The Plaintiff in its claim states that the third Defendant’s vehicle was at all material times insured in a motor vehicle insurance policy with the Plaintiff in the matters in CS 17/2019 and CS 21/2019. The Plaintiff claims that “the Judgment Debt affects the rights, causes financial prejudice to the Plaintiff in that the Plaintiff being the insurer is constrained and construed to pay the Judgement Debt wherein the Plaintiff was neither a party nor was heard either in terms of liability and or quantum, thus Plaintiff is a third party in respect of the Judgment Debt, thus the impugned Judgement Debt is not proper.”
The prayer of the Plaintiff is as follows “this Plaintiff being a third party objecting to the Judgment dated 28th November 2019 and opposing the same prays this Honourable Court for a judgement in its favour …”
In effect what the Plaintiff seeks to do is to object to the judgment dated 28th November 2019 in accordance with section 172 of the Seychelles Code of Civil Procedure which reads as follows:
Any person whose interests are affected by a judgment rendered in a suit in which neither he nor persons represented by him were made parties, may file opposition to such judgment.
The manner in which such opposition is to be made is provided in section 173 which reads as follows
Such opposition shall be formed by means of a principal action to which the parties to the suit, in which the judgment ought to be set aside was obtained, shall be made defendants.

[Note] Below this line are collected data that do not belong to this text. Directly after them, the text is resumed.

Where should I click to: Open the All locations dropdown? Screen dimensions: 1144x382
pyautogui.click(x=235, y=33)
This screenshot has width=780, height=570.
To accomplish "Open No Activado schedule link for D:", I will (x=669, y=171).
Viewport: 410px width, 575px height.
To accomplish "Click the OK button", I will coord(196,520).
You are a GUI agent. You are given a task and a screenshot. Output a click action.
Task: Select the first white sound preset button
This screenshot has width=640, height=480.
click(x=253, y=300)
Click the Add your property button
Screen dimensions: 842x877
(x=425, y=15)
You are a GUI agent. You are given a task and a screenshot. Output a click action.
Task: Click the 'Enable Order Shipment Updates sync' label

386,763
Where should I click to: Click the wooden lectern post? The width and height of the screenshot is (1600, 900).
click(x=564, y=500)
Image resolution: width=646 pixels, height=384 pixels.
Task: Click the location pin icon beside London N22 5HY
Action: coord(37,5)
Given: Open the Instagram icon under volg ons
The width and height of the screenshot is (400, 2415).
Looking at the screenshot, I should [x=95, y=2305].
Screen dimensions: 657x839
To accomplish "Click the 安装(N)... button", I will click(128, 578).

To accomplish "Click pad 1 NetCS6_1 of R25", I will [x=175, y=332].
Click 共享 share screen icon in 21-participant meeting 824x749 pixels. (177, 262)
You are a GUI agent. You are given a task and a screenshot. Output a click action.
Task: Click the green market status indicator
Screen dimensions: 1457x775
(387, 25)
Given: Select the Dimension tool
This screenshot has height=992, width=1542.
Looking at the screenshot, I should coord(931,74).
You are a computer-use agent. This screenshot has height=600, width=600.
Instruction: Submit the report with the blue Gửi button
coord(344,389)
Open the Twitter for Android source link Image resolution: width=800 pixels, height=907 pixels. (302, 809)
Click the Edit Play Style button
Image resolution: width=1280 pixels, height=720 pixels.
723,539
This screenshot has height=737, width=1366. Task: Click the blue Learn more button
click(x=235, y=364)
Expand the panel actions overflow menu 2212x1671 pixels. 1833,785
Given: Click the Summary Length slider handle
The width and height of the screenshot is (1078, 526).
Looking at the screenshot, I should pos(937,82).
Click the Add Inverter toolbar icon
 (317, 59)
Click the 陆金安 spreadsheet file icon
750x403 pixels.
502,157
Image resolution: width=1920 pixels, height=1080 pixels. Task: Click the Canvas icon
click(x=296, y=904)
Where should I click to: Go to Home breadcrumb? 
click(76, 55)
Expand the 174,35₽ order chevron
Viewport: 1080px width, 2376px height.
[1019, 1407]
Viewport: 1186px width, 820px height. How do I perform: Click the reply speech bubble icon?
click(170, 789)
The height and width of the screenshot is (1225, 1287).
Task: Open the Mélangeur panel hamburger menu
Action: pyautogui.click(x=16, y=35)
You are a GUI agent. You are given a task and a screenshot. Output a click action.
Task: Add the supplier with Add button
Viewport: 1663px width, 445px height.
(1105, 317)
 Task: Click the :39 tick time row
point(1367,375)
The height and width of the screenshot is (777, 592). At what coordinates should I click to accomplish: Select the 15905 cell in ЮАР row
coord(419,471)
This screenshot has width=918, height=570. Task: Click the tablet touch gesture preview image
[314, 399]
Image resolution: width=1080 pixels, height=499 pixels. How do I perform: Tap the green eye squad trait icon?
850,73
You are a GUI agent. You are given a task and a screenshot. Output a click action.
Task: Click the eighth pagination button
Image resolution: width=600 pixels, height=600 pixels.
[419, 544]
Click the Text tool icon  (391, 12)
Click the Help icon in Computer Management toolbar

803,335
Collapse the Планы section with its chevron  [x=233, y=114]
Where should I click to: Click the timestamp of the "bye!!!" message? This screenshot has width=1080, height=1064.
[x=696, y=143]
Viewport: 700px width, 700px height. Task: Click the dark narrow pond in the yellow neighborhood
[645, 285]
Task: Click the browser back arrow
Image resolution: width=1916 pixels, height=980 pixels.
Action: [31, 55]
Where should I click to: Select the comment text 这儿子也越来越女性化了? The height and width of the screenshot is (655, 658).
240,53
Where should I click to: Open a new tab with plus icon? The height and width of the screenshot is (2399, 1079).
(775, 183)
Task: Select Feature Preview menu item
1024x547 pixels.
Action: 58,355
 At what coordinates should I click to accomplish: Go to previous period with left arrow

Whether or not the rights of the Plaintiff have been affected and the effect of section 10 (2) (a) of the Motor Vehicle Insurance (Third Party Risks) Act, if any, can only be decided at the end of a hearing.
With that said it cannot be said the plea in limine cannot succeed. In the circumstances the plea in limine is dismissed.
Each side shall bear their own costs.
After I had completed the ruling counsel for the Plaintiff filed submissions on 10th May 2021.
It was his submission that the underlying issue of the instant suit is based on section 172 and 173 of the Seychelles Code of Civil Procedure, opposition by third parties.
He submitted that three conditions are necessary to sustain opposition by a third party:
That the judgment is of such a nature that it causes prejudice to a third party
That the third party was not a party to the case when it was heard; and
That the third party was not represented at that hearing.
He submitted that the Plaintiff being insurer of the vehicles involved, specifically the insurer of the third defendant’s vehicle, objects to the judgement dated 28th November 2019 and seeks an order to set aside the said judgment and retract the award made in the two earlier suits.
It was his submission that the Plaintiff has every locus standi to oppose the said judgment in that it is the Plaintiff whose interest is substantially affected by the judgment dated 28th November 2019 being the insured of the third Defendant.
Counsel further submitted that the judgment dated 28th November 2019 is erroneous in that it was given without proper evidence on record, based on Practice Direction and omitting the procedure laid down in Seychelles Code of Civil Procedure.
Counsel relied on the case of Zoobert Limited vs Zalazie (2011) SLR 205 in support of his submissions.
The Plaintiff’s counsel further submitted on the significance of notice to insurance companies under the third party risks act. However as stated at paragraph 15 this is essentially the issue for determination in the main case and not the subject of this ruling.
With regard to his submission that the judgment dated 28th November 2019 was erroneous in view that it was given based on Practice Direction and omitting the procedures laid down in the Code, that is not relevant for the purposes of this ruling but rather for the case proper, if at all.
For obvious reasons therefore there is no necessity for this Court to give any additional consideration to the submissions filed by the Plaintiff’ counsel.